Both sorts of stories generate a sense of urgency about the issue, which is why advocacy and relief groups tend to latch on to them. But I suspect that this is short-sighted. Whatever sense of urgency they generate almost certainly results in diminishing returns, as journalists compete for the most lurid details or find they have to keep topping the last estimate to get published. The overarching effect is to make the problem seem foreign, incomprehensible, and irresolvable. The reader starts by feeling pity for the victims and ends by wondering what kind of people do this to their women. So it's worth stating what should be obvious: It's simply not true that rape has "become a sickening part of everyday life in the [DRC]," as one reporter wrote--and Congolese are fed up with that depiction of them.
That is not to say that rape isn't a problem. The stories you hear are true and the data aren't being manufactured, although they probably need more scrutiny than they've been given. But they confuse two things that need distinguishing. The stories that emphasize the horrific details tend to focus on those rapes committed by armed groups. Specifically, they focus on what researchers have called "rape with extreme violence" and what the soldiers themselves call "evil rape." These were the stories that first started percolating into the press, and once they became the signature atrocity of the war, they brought increased attention to the whole issue of rape. Researchers arriving with their laptops and questionnaires discovered, unsurprisingly, that rape was more common than earlier estimates of the number of "evil rapes" indicated. It's as if you first learned about serial killers in New York, and then "discovered" after doing some research that murder was more common than you previously believed, based on the number of serial killers. This really shouldn't be surprising, and it certainly doesn't mean that you can't stroll into Central Park without being clobbered by the Son of Sam.

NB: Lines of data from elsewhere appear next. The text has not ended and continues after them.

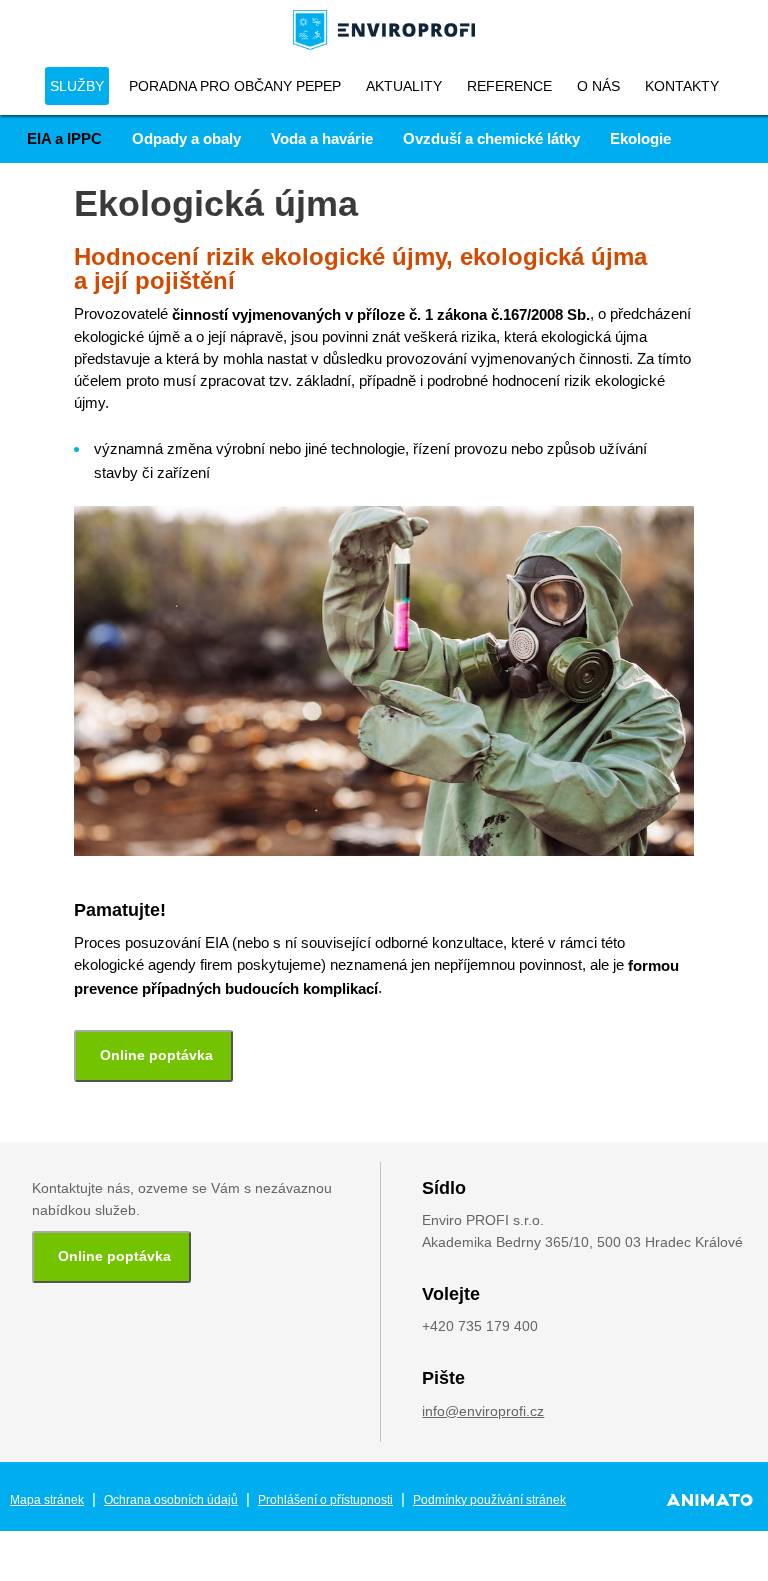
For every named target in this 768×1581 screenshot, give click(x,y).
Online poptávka (156, 1055)
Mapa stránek (47, 1500)
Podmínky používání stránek (489, 1500)
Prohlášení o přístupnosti (325, 1500)
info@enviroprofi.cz (483, 1411)
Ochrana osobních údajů (171, 1500)
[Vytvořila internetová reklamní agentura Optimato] (709, 1500)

This needs emphasizing not only to make sense of the news we hear about Congo, but also to figure out how to deal effectively with the problem. The first sort of rape is primarily a security problem. According to figures from Panzi hospital, over the past three years, some three quarters of rapes with extreme violence were committed by one group: the FDLR, the remnant offspring of the ex-genocidaires from Rwanda. Most of the rest were committed by militia who were incorporated into the Congolese army. Dealing with the FDLR and helping to train a more competent army would go a long way toward solving the problem. The second type of rape is more of a criminal matter. Its prevalence reflects the fact that the justice system has broken down and there's no longer any effective deterrence against would-be rapists.

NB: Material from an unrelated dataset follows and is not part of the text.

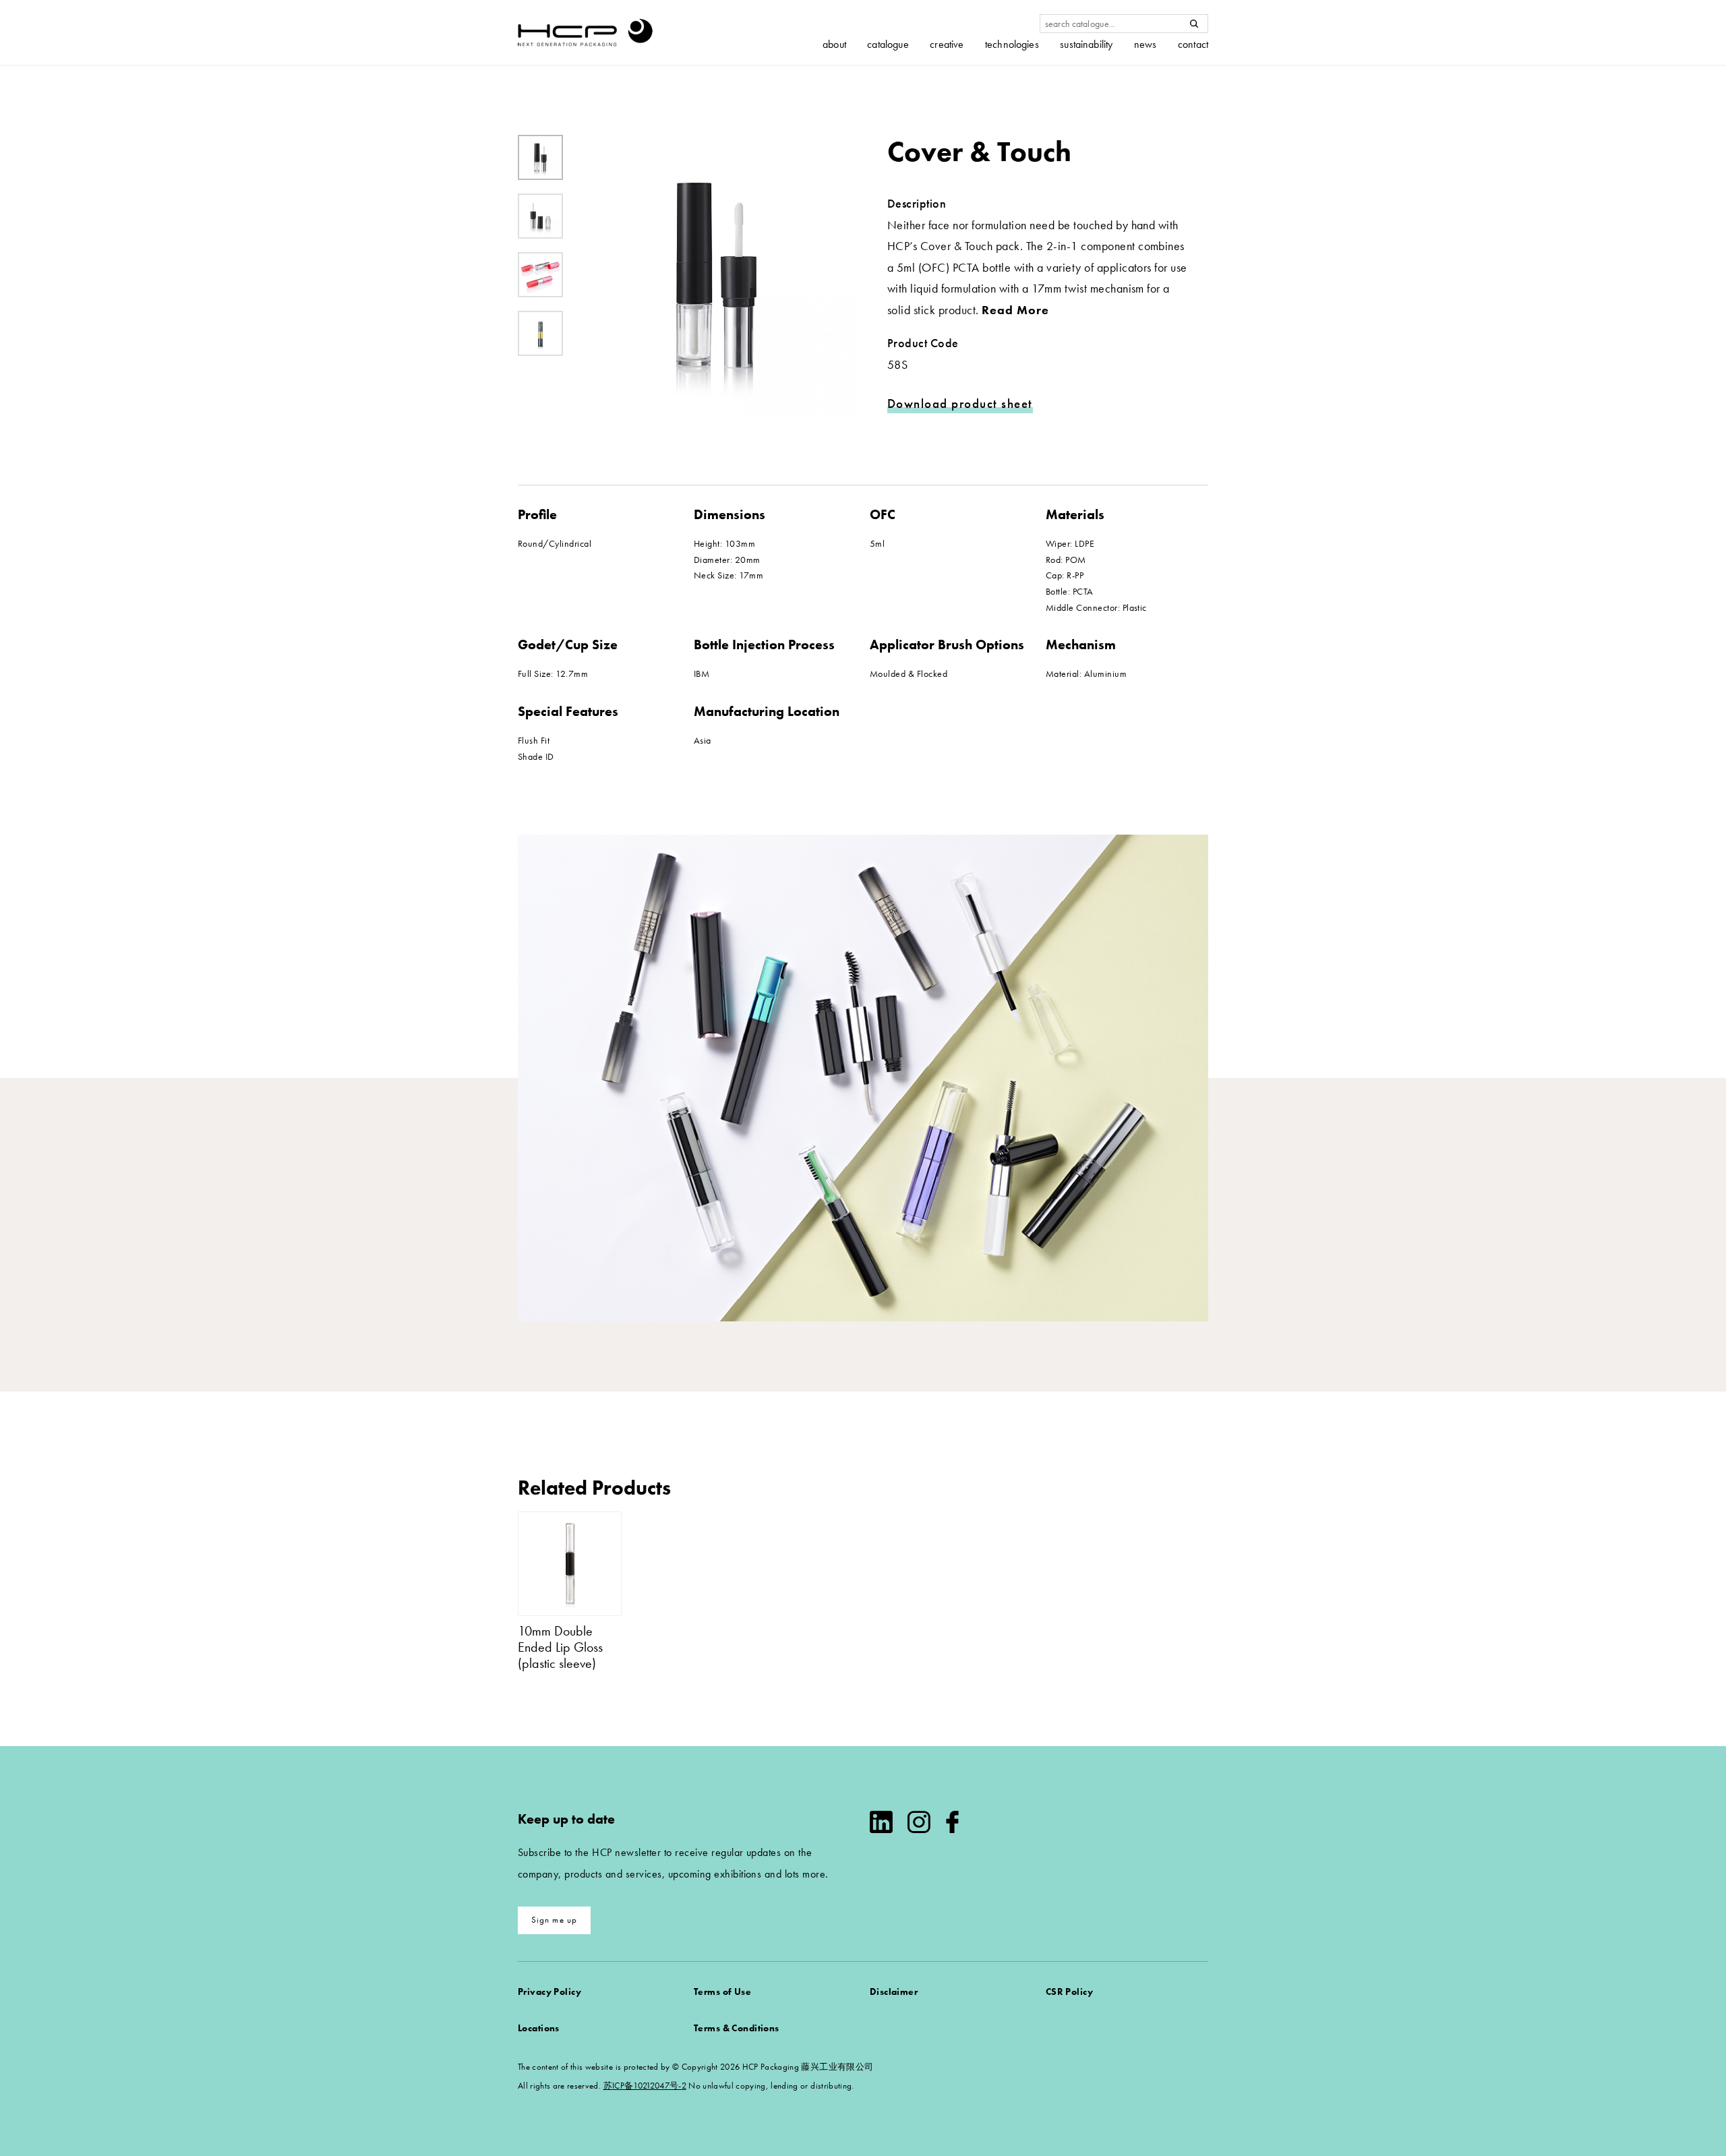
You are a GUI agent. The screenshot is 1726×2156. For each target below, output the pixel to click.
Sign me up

In a future post, I'll describe various on-the-ground projects I saw that address the problem of rape. Most of them involve helping vulnerable women recover and get back on their feet, psychologically, socially, and economically. Many of the projects are worthy and effective. But only a few address the issue of impunity and justice. And none of them confront the security problem. Until that problem is addressed, women will go on being raped, in just the sort of ways that first brought the issue to the world's attention.